According to a CIBC poll:
- One third of Canadian children don’t play an organized sport because of the cost associated with it
- On average, parents spend just under $1000 a year on children’s sports per child
- 82 per cent of Canadians know someone personally who is unable to play a sport because of the costs
- 91 per cent of Canadians agree that participation in sports teaches children important life skills
- The biggest barriers are the cost of enrollment fees and equipment, according to respondents
- According to this survey, soccer (38 per cent) is currently the most commonly played sport by kids at 38 per cent, followed by swimming and basketball at 22 and 18 per cent respectively.
“There is no denying the social, emotional and physical value associated with enrolling your children in organized sports. However, with the high costs associated with organized sports, parents are faced with hard decisions. That means they are either turning to debt or neglecting other areas of their budget, like savings,” says Jeff Schwartz
“Like other areas of your household spending, there are strategies to use to help defray these costs. You have to be creative and proactive in seeking out ways to be on the team and keep your budget intact.”
Support in your community
There are a number of organizations that recognize both the value and the costs associated with participating in sports and run programs to help families who need assistance to play. Canadian Tire has the Jumpstart Program. They offer assistance for families in need with kids aged 4 to help defray costs of with registration fees, equipment and/or transportation. National organization KidSport offers similar support with team fees and equipment costs. They also offer funded placements in sports camps and on sports teams.
Keep equipment costs down
One of the most expensive parts of playing a sport is the equipment. Depending on the sport, buying used is definitely the way to go, especially if your child is still growing.
You can then trade in your equipment as your child grows to keep the savings going.

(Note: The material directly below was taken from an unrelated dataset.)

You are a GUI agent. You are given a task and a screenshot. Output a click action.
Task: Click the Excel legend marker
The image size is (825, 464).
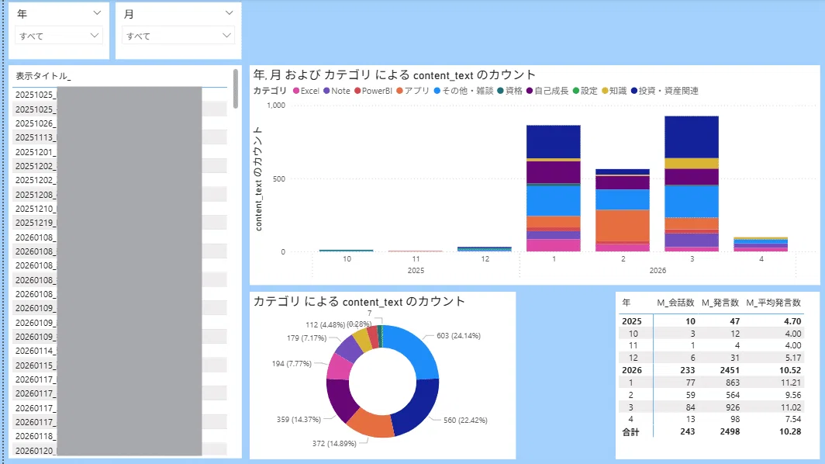click(x=296, y=91)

Look for other ways to save
There are other costs associated with playing sports, like after practice snacks, team dinners and travel. Shave those costs down by packing your own snacks and avoiding the canteen. Instead of hitting a restaurant, organize a potluck for team dinners and get together. Share the cost of gas and travel by carpooling.
Invest in fitness
Being fit doesn’t have to be expensive. If there simply isn’t room in the budget, you can still invest in your child’s physical fitness. Engage in active play with them on a regular basis, whether it’s playing hide and seek or throwing a ball around at the park. Take a family bike ride, or a walk through the woods.